Richard S. Finn, MD: There’s 1 more study I want to comment on, the LEAP-012 study, a study that I’ve been involved in with Josep Llovet, and this is a study looking at pembrolizumab and lenvatinib. Like the other combinations that looked very promising in phase 2, obviously we’ve seen activity with single-agent I/O. We’re seeing what appears to be synergistic activity with I/O and either pure VEGF inhibition with bevacizumab or with a multikinase VEGF inhibitor like lenvatinib, in combination with these I/O agents that are raising the response rates in systemic disease. We’re now looking at moving into earlier-phase disease.

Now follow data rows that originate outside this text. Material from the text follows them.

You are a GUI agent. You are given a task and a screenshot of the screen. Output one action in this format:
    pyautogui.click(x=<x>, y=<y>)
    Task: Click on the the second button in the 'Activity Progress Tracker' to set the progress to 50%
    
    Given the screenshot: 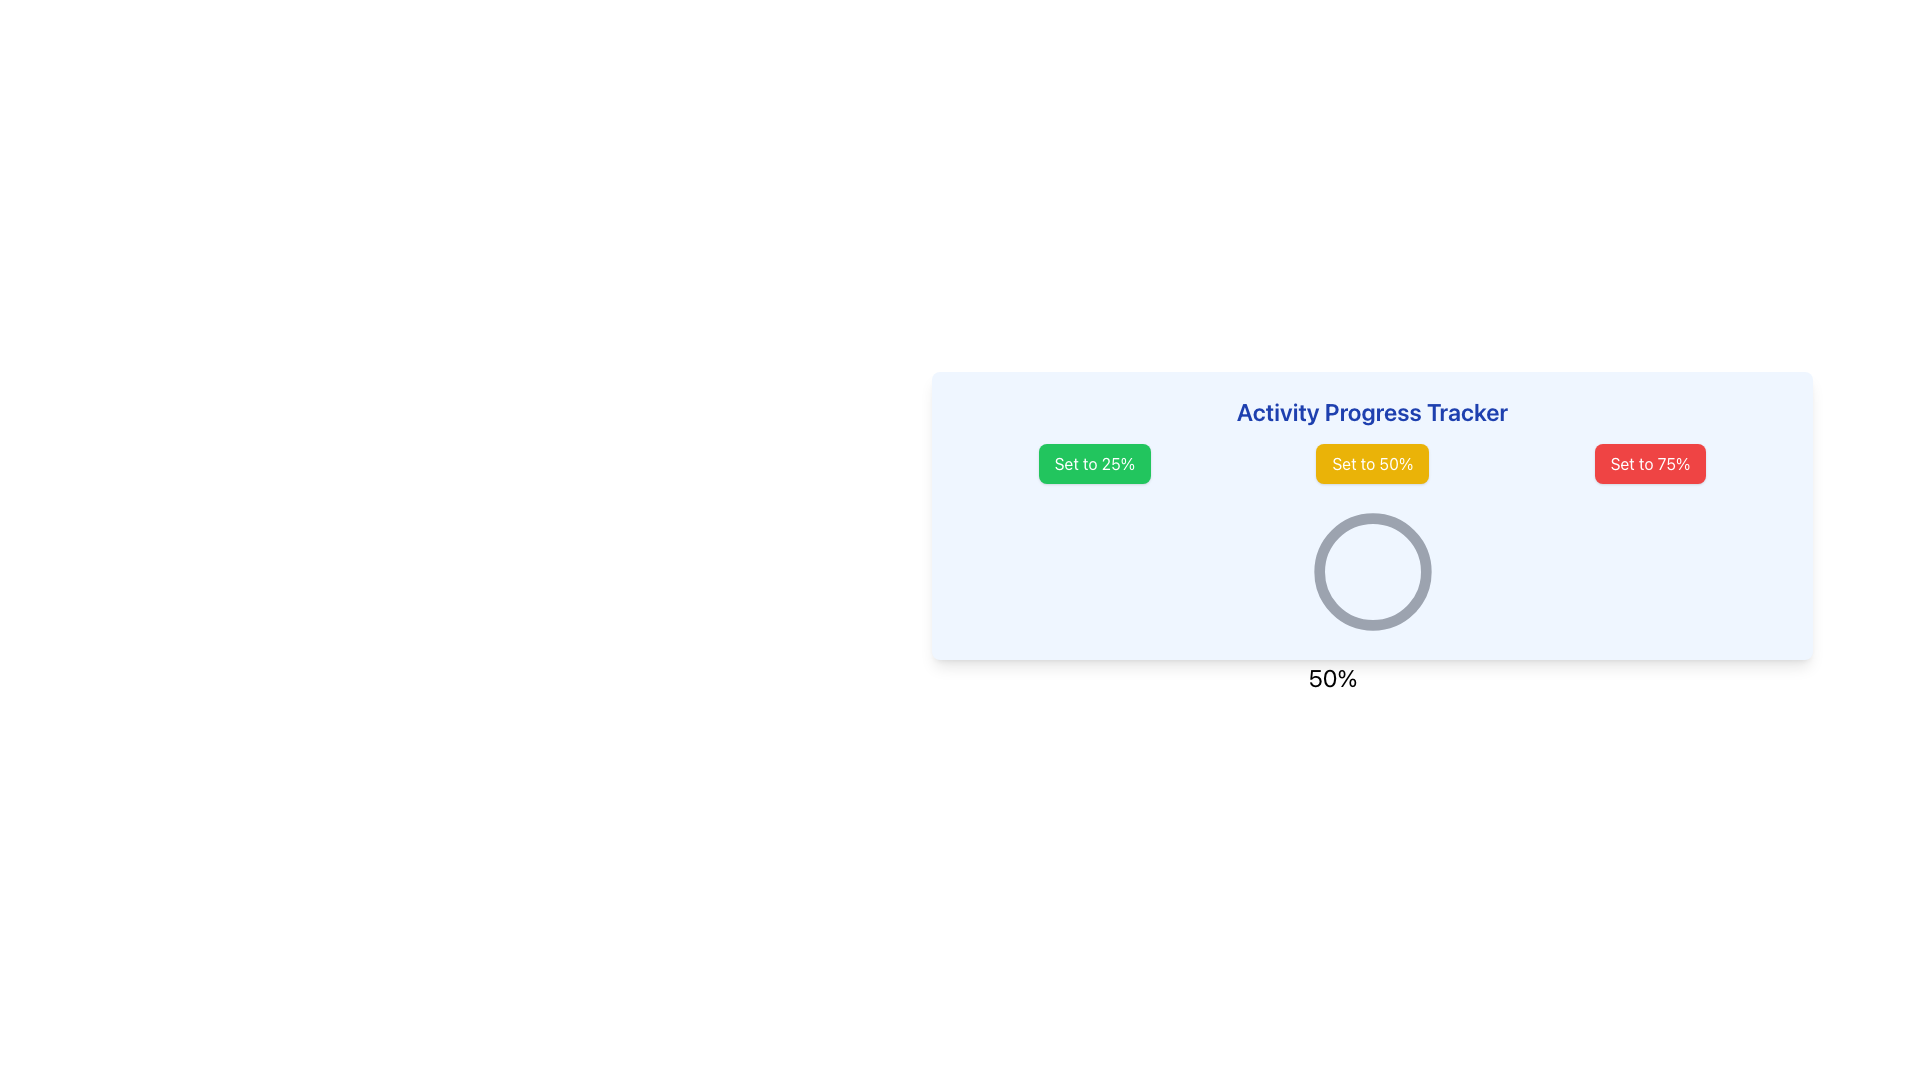 What is the action you would take?
    pyautogui.click(x=1371, y=463)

It will take some time for these studies to read out. There is a long natural history to the intermediate space, which has made it a challenge to study. Clearly an unmet need for our patients. We know that TACE is not curative and patients will eventually progress. I’ve always thought of this as if patients don’t die of their liver disease, if their cirrhosis isn’t that bad, eventually their tumor will come back, and it will either migrate them to advanced disease or sometimes even patients get recurrent locoregional treatments. Every time we do that, there is the cost of liver function, and that will impact what they get as far as systemic treatments. If we can’t get patients to first-line systemic treatment, we’ll never get them to second- or third-line or beyond, which is the evolving paradigm.